I was very sorry that Eddie wasn't there with us, had he been there, he most certainly would have transported these two patients to the hospital. Eddie has made numerous trips to the Jamiltepec hospital 2 hours away. Every time Eddie takes people to the emergency room they are received and they get good care. We think it may be Eddie's presence that convinces them to keep the patients. I hope that Dr. Dave's signature had the same effect.

the man's knee is at the top of this picture, the tumor was below the knee

We had one patient in his 50's who had been to the hospital. He had a large fluid-filled tumor below his knee. When he was at the hospital, they took x-rays and told him he had a tumor, then sent him home. It is likely that he had told the doctors that he would not allow them to amputate his leg, I cannot recall. But I am sure that we told him, that if he wanted to live, he would have to let them take his leg. We talked to Laura about the possibility of finding an orthopedic surgeon at a hospital down the coast.

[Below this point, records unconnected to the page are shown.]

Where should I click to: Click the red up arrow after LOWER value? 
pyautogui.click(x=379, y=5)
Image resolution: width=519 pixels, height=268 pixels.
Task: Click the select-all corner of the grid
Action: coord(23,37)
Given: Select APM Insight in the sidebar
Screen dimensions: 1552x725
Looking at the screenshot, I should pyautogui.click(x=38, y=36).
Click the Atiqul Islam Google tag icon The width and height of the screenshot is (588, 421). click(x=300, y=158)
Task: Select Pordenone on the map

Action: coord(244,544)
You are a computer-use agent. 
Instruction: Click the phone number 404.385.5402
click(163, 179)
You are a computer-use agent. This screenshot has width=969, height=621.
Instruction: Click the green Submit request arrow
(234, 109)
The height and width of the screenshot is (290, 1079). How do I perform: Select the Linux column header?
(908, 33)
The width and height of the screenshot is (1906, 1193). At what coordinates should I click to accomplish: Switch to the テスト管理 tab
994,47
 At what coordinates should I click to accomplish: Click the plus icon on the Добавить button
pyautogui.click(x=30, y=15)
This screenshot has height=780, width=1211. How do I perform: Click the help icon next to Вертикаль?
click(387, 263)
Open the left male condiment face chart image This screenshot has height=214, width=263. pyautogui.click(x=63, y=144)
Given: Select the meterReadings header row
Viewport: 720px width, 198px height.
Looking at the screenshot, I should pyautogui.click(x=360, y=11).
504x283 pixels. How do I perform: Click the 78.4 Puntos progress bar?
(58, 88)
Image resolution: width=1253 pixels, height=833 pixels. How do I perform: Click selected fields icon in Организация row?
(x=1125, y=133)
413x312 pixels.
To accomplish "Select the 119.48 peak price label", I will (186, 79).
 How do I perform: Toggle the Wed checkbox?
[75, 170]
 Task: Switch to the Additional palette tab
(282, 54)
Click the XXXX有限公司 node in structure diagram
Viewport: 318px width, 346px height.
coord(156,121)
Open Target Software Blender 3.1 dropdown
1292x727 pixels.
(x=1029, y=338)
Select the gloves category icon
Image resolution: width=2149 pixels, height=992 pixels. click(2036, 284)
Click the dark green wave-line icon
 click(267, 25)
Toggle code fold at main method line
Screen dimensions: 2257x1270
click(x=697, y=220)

I never can resist a picture of taking pictures of Dr. Mary Kay with babies

As I recall that last trip, a few things stand out in my mind, that I haven't yet shared. One is that usually at the end of every consults the church people who have let the unbelievers see the doctors first, finally come and see the doctors. There are always the same last prescriptions, and always the same upper respiratory infections and requests for vitamins. And I don't know whether they are always sick, or whether they just need the attention.

But sometimes it gets discouraging, always sick, always parasites. We always people who would soon die if they hadn't gotten to us, who would have died had we not been there. Then I remember, there is much health there, spiritual health. The darkness will never overcome the light that we have been able to bring to these mountains. And Jesus is that light.

Oh, and there was one more thing to tell you, but that will have to wait. I must do justice to that story.

Lupe
12/12/74 - 3/12/10




I do have a prayer request. We are praying about taking a group from our church to Oaxaca in early March. We need direction and if we get a group together, we will need fund-raising ideas.